* BRIEF:
Copy verbatim the part of the data that opens with the line containing "Ich lehne ab" and closes with the line containing "568) label: Returns", both lines included.

* RECORDS FOR THIS EXERCISE:

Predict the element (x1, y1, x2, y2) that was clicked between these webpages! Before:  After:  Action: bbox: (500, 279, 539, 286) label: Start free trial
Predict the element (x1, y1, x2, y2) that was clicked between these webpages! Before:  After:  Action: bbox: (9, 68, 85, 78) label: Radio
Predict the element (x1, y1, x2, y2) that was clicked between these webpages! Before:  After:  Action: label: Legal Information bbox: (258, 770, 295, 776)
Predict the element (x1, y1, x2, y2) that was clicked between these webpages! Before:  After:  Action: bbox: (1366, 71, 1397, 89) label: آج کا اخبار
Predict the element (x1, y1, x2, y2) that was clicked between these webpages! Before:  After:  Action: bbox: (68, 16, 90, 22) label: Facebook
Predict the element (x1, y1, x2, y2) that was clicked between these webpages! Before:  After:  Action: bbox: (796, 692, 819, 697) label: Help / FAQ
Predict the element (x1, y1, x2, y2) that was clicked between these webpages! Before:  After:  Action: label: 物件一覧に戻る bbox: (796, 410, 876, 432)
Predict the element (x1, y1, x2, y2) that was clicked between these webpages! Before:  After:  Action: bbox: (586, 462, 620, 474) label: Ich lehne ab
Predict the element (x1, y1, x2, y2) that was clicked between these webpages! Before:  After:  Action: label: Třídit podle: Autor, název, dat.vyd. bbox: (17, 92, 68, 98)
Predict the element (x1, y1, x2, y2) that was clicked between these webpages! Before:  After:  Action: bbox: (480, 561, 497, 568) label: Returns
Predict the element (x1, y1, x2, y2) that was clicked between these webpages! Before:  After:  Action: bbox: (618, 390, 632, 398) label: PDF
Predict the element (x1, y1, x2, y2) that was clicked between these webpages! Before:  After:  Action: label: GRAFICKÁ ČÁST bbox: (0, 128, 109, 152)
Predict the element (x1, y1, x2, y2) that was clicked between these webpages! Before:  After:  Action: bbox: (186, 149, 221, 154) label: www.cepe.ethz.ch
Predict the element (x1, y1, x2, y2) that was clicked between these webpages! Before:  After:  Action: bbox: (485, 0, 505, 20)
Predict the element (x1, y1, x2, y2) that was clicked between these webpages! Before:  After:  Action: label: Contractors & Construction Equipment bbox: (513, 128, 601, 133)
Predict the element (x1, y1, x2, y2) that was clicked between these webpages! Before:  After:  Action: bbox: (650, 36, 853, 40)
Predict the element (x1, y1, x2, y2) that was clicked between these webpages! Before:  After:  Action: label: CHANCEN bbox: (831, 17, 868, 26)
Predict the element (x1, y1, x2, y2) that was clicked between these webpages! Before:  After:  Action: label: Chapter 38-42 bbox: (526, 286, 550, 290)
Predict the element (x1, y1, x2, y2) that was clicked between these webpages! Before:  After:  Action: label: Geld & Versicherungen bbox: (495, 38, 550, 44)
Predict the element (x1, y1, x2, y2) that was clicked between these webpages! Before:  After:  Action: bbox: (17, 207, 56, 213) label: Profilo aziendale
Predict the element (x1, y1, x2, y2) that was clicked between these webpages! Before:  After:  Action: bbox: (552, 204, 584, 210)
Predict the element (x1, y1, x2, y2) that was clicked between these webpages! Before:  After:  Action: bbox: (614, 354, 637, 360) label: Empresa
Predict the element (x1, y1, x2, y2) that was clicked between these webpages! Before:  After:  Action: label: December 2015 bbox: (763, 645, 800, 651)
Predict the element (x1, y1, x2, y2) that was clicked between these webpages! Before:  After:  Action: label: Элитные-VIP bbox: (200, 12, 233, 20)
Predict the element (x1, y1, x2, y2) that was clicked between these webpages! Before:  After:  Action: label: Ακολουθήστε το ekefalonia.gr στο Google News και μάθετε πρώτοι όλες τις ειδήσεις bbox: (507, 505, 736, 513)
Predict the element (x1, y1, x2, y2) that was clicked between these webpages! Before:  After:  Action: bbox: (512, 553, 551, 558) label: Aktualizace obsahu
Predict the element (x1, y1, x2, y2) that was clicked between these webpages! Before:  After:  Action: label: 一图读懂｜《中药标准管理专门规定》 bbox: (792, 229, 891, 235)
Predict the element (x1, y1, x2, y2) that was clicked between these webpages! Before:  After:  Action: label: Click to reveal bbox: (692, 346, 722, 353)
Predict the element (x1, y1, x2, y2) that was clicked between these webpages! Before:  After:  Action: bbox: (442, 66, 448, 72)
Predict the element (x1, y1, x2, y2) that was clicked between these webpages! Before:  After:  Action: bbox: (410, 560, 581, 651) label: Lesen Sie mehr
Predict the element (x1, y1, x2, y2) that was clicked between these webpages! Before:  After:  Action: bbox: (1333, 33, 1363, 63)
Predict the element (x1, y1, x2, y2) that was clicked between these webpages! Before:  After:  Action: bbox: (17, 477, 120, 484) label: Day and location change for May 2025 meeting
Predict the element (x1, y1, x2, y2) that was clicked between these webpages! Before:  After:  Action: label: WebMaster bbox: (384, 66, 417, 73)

* WRITTEN SOLUTION:
Predict the element (x1, y1, x2, y2) that was clicked between these webpages! Before:  After:  Action: bbox: (586, 462, 620, 474) label: Ich lehne ab
Predict the element (x1, y1, x2, y2) that was clicked between these webpages! Before:  After:  Action: label: Třídit podle: Autor, název, dat.vyd. bbox: (17, 92, 68, 98)
Predict the element (x1, y1, x2, y2) that was clicked between these webpages! Before:  After:  Action: bbox: (480, 561, 497, 568) label: Returns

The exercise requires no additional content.